STATED TASK - Copy out each line of the listing below with no changes at all.

(Target pointing data)

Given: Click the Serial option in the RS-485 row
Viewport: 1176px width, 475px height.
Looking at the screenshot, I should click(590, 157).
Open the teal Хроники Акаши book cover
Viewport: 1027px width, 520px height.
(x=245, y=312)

ANSWER TO THIS PROBLEM -
Given: Click the Serial option in the RS-485 row
Viewport: 1176px width, 475px height.
Looking at the screenshot, I should click(590, 157).
Open the teal Хроники Акаши book cover
Viewport: 1027px width, 520px height.
(x=245, y=312)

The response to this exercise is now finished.